Christmas dinner this year was hosted by my sister and brother-in-law. He made an amazing lobster bisque that took all day, she roasted an organic turkey that was juicy and wonderful. The dinner was a smashing success shared by family and friends and yet, as we were cleaning up, my sister lamented.

"Do you think it was OK? Did everyone have fun?" My mother and I assured her that it was one of her more stellar efforts, but she continued to worry into the next morning.

Her worries were reminiscent of my post-wedding days. Those 3am wake-ups where I worried that people were upset that the bar had closed too early, that people had been cut off (it was a good party!), that the food hadn't been perfect, that my purse had been left in the limo and I had no lipstick. Dumb stuff. It was over. Why was I waking up in the middle of the night years, even decades later still worrying?

I too had a dinner party over the holiday and overcooked the main course. It was still delicious, but I woke up in the middle of the night for a couple of nights afterward and fretted about what I SHOULD have done.

Mostly we think of PTSD (Post Traumatic Stress Disorder) as a problem among veterans who return from war and shoot people as was so sadly played out yet again this past weekend when a Park Ranger at Mt. Rainier National park was killed by just such a deranged individual. She was the mother of 1 and 3 year old girls. Beyond tragic.

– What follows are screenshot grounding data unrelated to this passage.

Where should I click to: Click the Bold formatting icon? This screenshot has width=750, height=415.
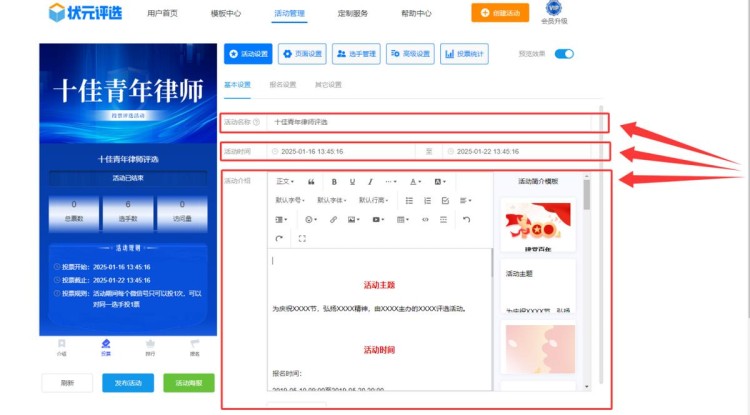pyautogui.click(x=334, y=182)

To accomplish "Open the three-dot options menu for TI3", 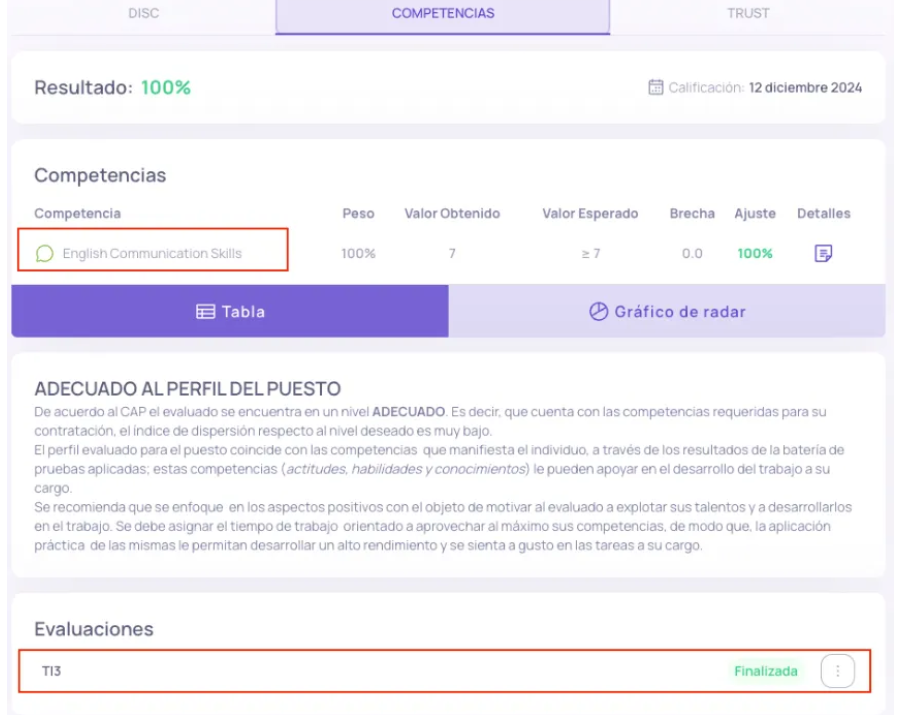I will [837, 672].
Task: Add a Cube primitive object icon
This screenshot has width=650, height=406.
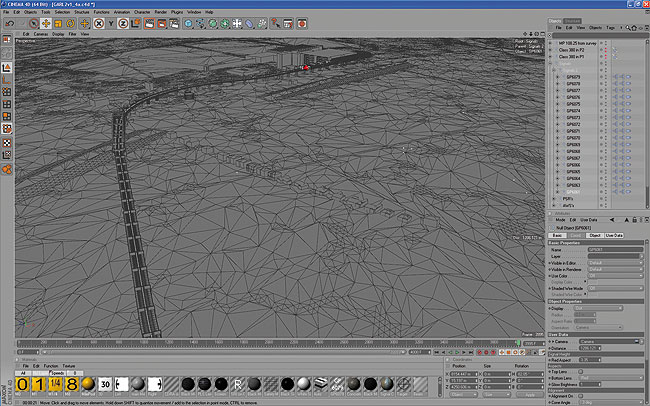Action: point(190,23)
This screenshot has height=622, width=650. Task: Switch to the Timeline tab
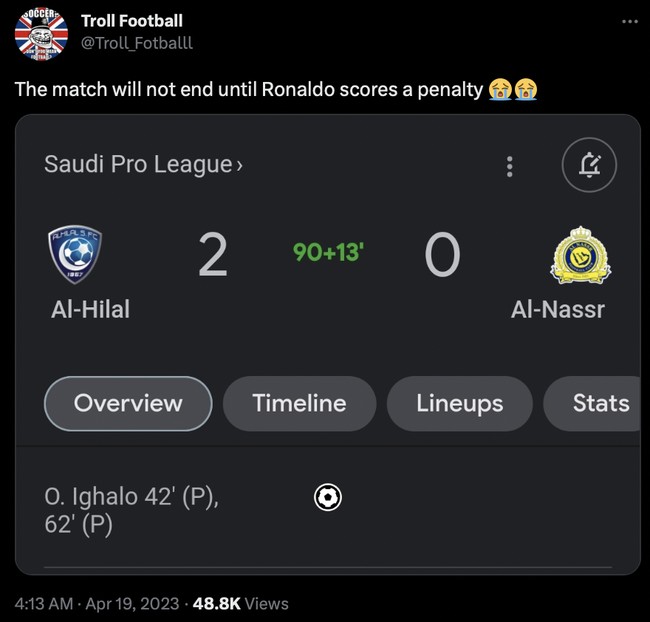299,403
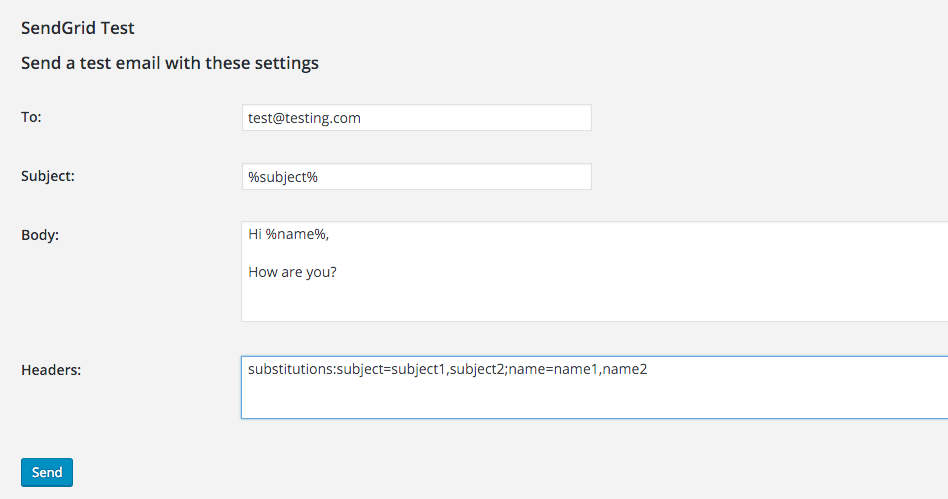The image size is (948, 499).
Task: Click the 'Send a test email' subheading
Action: 170,63
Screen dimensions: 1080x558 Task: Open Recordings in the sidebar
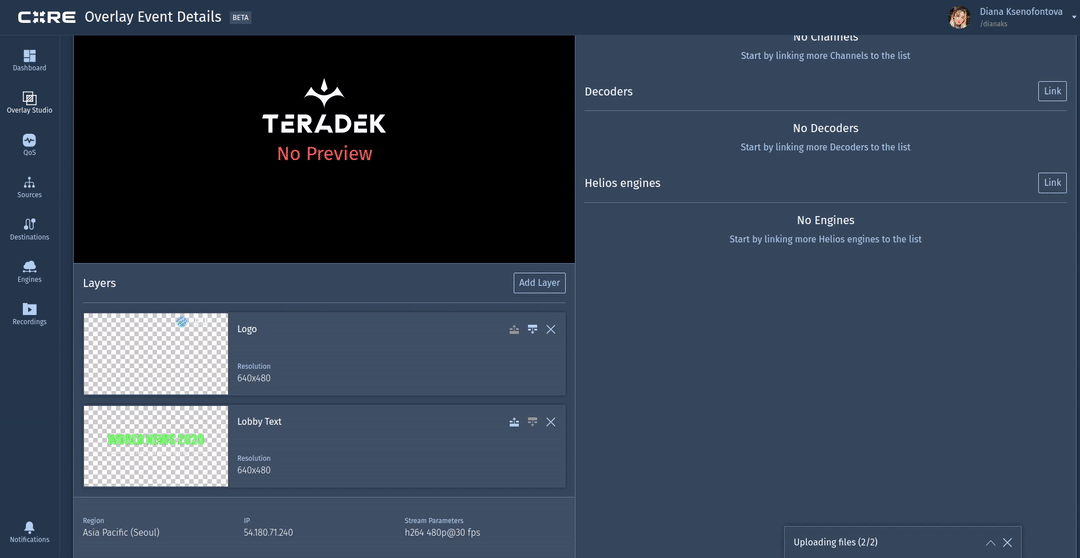[29, 314]
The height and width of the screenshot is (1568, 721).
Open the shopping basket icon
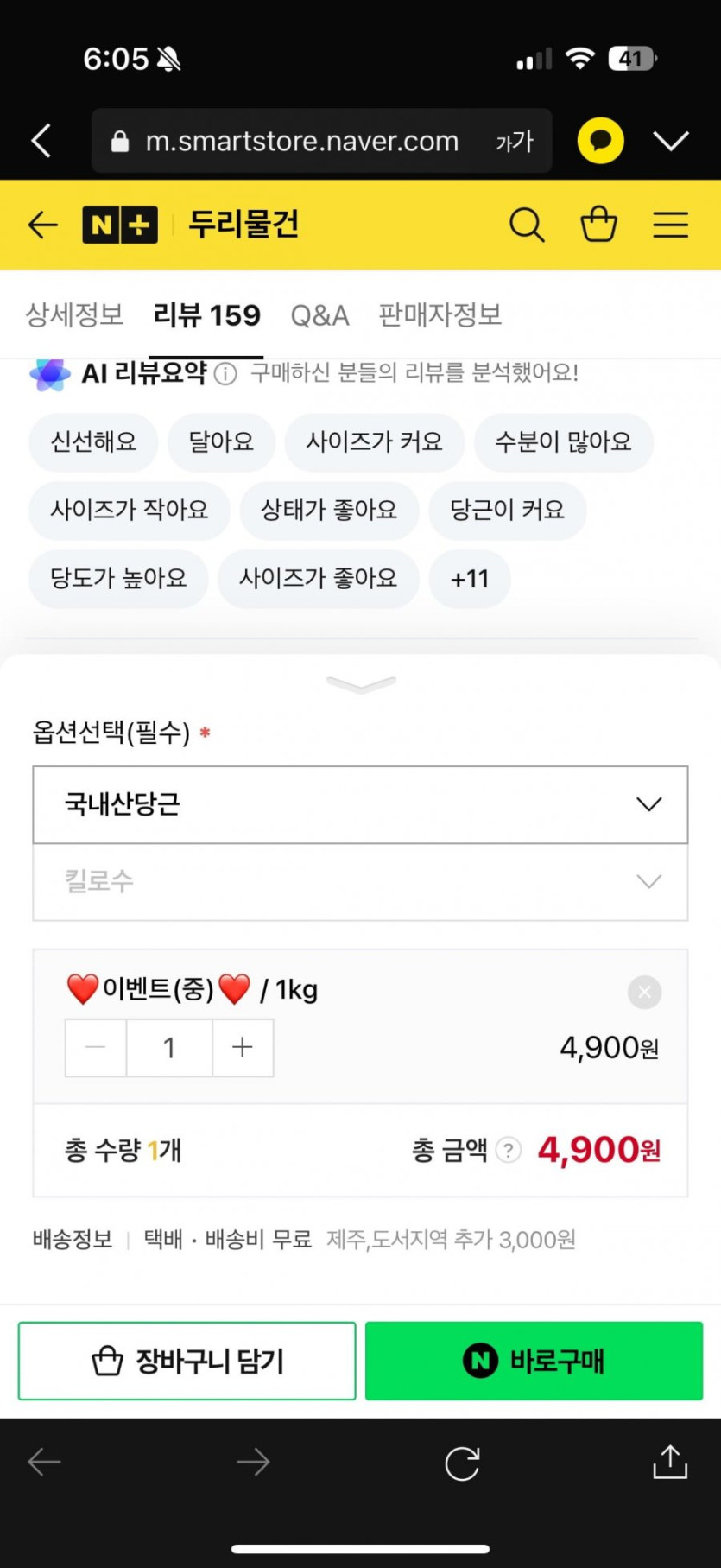click(x=598, y=225)
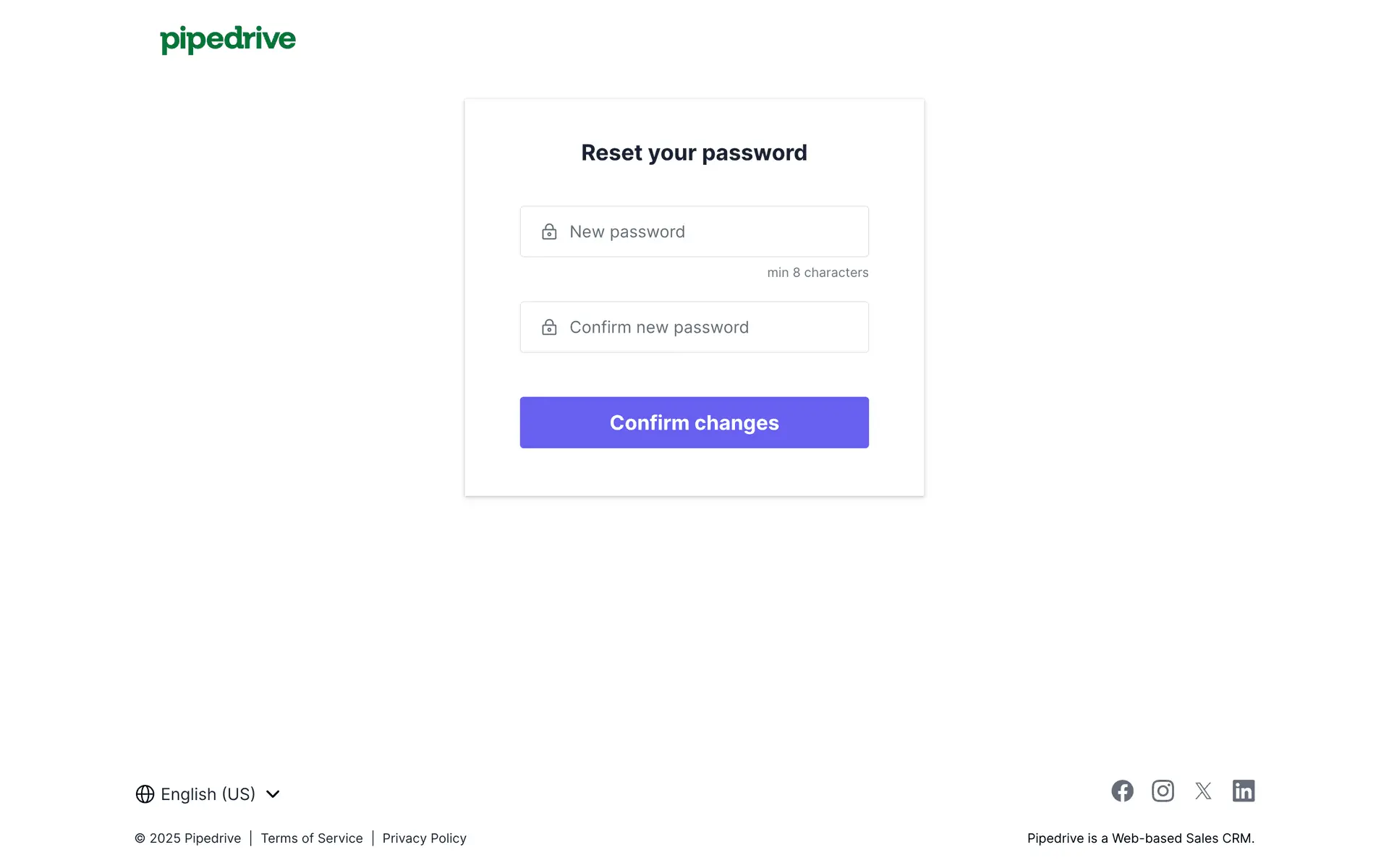Image resolution: width=1389 pixels, height=868 pixels.
Task: Click the lock icon in Confirm new password field
Action: click(x=549, y=327)
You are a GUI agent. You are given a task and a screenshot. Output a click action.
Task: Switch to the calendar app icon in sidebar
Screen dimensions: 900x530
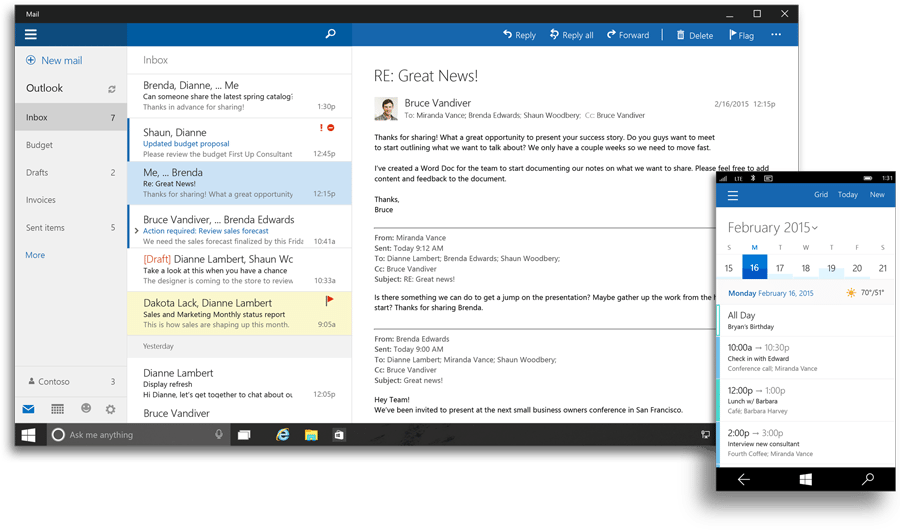[x=58, y=409]
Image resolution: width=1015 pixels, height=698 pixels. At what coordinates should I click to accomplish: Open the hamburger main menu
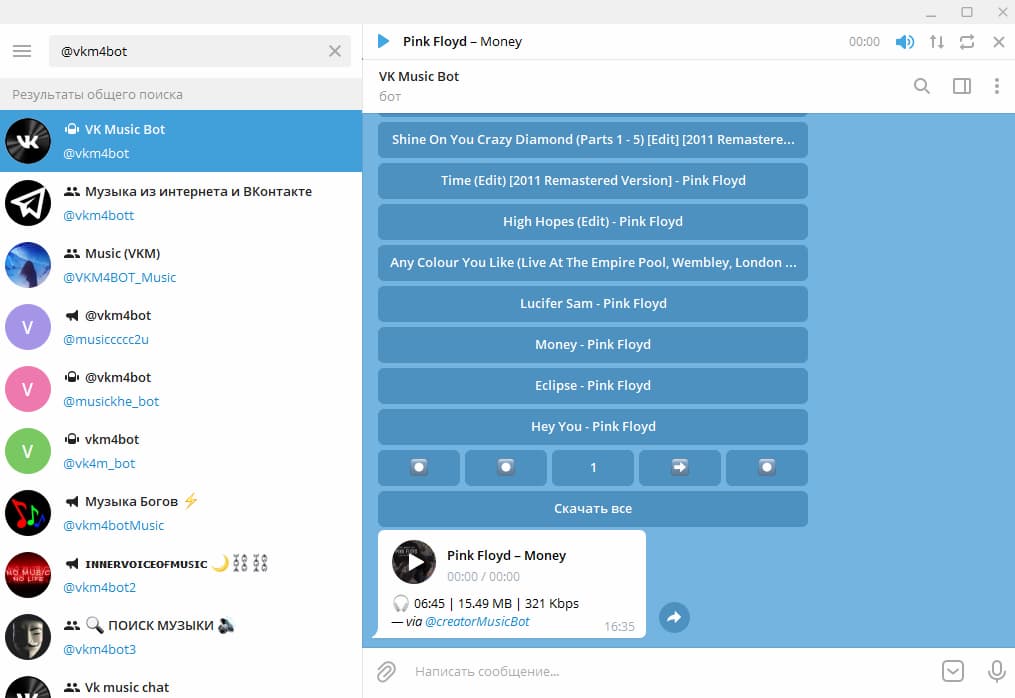[23, 51]
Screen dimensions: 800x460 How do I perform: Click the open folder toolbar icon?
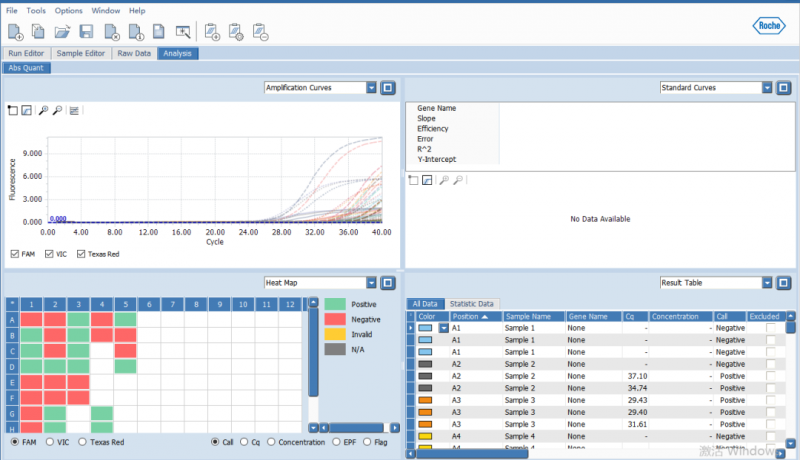[x=62, y=32]
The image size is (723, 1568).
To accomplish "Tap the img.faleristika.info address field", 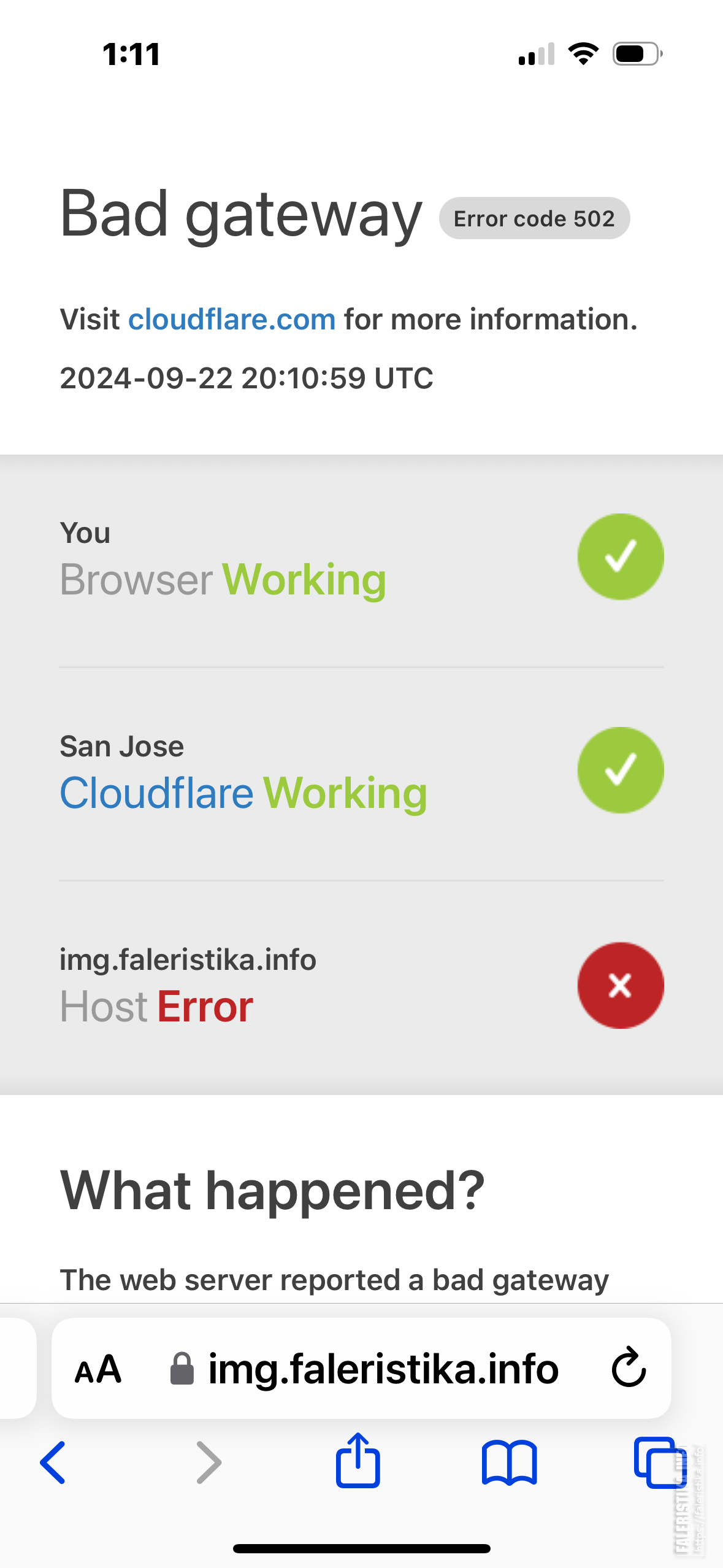I will pyautogui.click(x=361, y=1368).
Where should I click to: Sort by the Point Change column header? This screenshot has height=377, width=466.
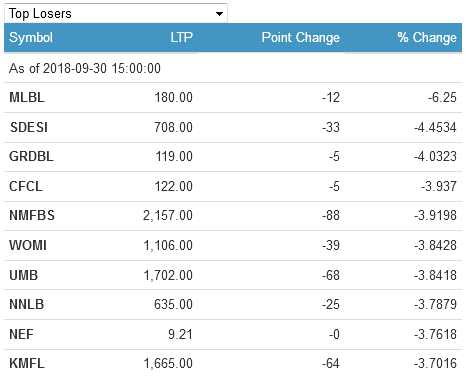pos(301,37)
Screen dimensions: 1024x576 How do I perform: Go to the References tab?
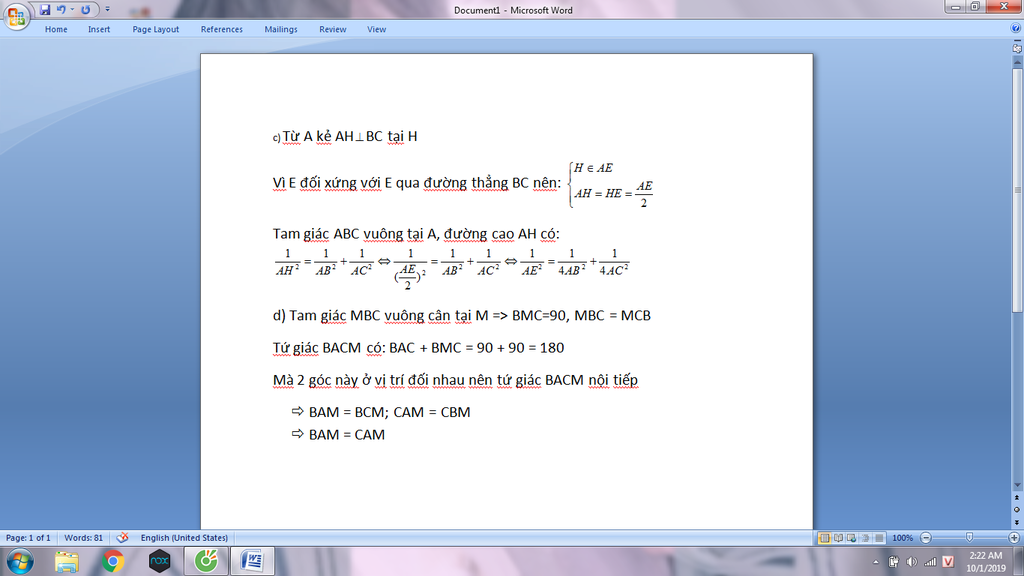(x=222, y=29)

Thankfully the only real tragedy that Post Party PTSD ensues are overcooked roasts and sleepless nights, but I do think it's possible to have mild PTSD over even relatively innocuous events in our lives. We may not be suffering from war trauma, but regular life throws us some pretty wild rides. PTSD is why new mothers often need to recount their birth stories again and again and why there are so many stressed out travelers on airplanes. PTSD follows us through daily life.Website research indicate there are three main types of symptoms of PTSD:

  1. Re-experiencing the traumatic event

  2. Avoiding reminders of the trauma

  3. Increased anxiety and emotional arousal

Obviously, I don't think that Post Party PTSD is life threatening, though the stress of it can be debilitating and can lead to more serious issues like depression and physical illness.Why do we do this to ourselves? A need for perfection? A desire for everyone to think we are so amazing that they won't reject us? A need to belong? Brené Brown talks about the need for perfection and its associated shame in her book, I Thought it was Just Me (But It Wasn't), and how debilitating the pursuit of perfection can be.Recently in the New York Times, I was comforted by this article about our pursuit for quiet in activities like yoga and meditation, potential antidotes to our daily stressors.I wonder then if I might just be allowed one New Year's resolution despite my distaste for them. To find the quiet and enjoy even the overdone food I prepare at dinner parties, the trips I take with kids who barf all the way home, and the fact that I had no lipstick at my wedding reception.